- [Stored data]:
_____
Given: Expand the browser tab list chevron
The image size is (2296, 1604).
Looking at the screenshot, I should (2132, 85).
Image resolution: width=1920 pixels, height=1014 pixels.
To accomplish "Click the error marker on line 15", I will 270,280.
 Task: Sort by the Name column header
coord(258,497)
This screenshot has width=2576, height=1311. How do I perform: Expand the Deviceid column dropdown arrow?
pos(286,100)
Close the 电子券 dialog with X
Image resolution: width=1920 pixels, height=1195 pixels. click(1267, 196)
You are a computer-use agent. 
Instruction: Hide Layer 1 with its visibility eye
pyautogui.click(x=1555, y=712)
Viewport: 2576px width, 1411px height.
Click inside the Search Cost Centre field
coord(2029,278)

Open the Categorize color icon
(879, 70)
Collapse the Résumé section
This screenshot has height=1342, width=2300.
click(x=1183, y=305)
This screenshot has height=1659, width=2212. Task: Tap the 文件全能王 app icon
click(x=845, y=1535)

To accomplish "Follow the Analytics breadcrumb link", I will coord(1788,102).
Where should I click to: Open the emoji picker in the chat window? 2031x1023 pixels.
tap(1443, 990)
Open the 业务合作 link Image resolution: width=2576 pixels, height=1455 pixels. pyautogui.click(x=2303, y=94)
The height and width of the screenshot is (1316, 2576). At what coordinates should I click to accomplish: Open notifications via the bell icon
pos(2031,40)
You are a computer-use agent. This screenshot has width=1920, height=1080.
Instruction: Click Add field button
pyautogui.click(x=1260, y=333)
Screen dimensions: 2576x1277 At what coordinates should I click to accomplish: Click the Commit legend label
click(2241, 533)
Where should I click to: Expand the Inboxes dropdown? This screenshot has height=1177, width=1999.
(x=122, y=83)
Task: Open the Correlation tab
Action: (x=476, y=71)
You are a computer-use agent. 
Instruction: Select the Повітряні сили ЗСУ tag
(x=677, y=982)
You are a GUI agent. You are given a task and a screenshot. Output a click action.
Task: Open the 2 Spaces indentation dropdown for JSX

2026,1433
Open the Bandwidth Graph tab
_____
- [Task to complete]:
Give the data again. Keep every line identical.

- [Answer to the exercise]:
Given: Expand the browser tab list chevron
The image size is (2296, 1604).
Looking at the screenshot, I should (2132, 85).
Image resolution: width=1920 pixels, height=1014 pixels.
To accomplish "Click the error marker on line 15", I will 270,280.
 Task: Sort by the Name column header
coord(258,497)
This screenshot has width=2576, height=1311. How do I perform: Expand the Deviceid column dropdown arrow?
pos(286,100)
Close the 电子券 dialog with X
Image resolution: width=1920 pixels, height=1195 pixels. click(1267, 196)
You are a computer-use agent. 
Instruction: Hide Layer 1 with its visibility eye
pyautogui.click(x=1555, y=712)
Viewport: 2576px width, 1411px height.
Click inside the Search Cost Centre field
coord(2029,278)

Open the Categorize color icon
(879, 70)
Collapse the Résumé section
This screenshot has height=1342, width=2300.
click(x=1183, y=305)
This screenshot has height=1659, width=2212. Task: Tap the 文件全能王 app icon
click(x=845, y=1535)

To accomplish "Follow the Analytics breadcrumb link", I will coord(1788,102).
Where should I click to: Open the emoji picker in the chat window? 2031x1023 pixels.
tap(1443, 990)
Open the 业务合作 link Image resolution: width=2576 pixels, height=1455 pixels. pyautogui.click(x=2303, y=94)
The height and width of the screenshot is (1316, 2576). At what coordinates should I click to accomplish: Open notifications via the bell icon
pos(2031,40)
You are a computer-use agent. This screenshot has width=1920, height=1080.
Instruction: Click Add field button
pyautogui.click(x=1260, y=333)
Screen dimensions: 2576x1277 At what coordinates should I click to accomplish: Click the Commit legend label
click(2241, 533)
Where should I click to: Expand the Inboxes dropdown? This screenshot has height=1177, width=1999.
(x=122, y=83)
Task: Open the Correlation tab
Action: (x=476, y=71)
You are a computer-use agent. 
Instruction: Select the Повітряні сили ЗСУ tag
(x=677, y=982)
You are a GUI agent. You are given a task and a screenshot. Output a click action.
Task: Open the 2 Spaces indentation dropdown for JSX

2026,1433
Open the Bandwidth Graph tab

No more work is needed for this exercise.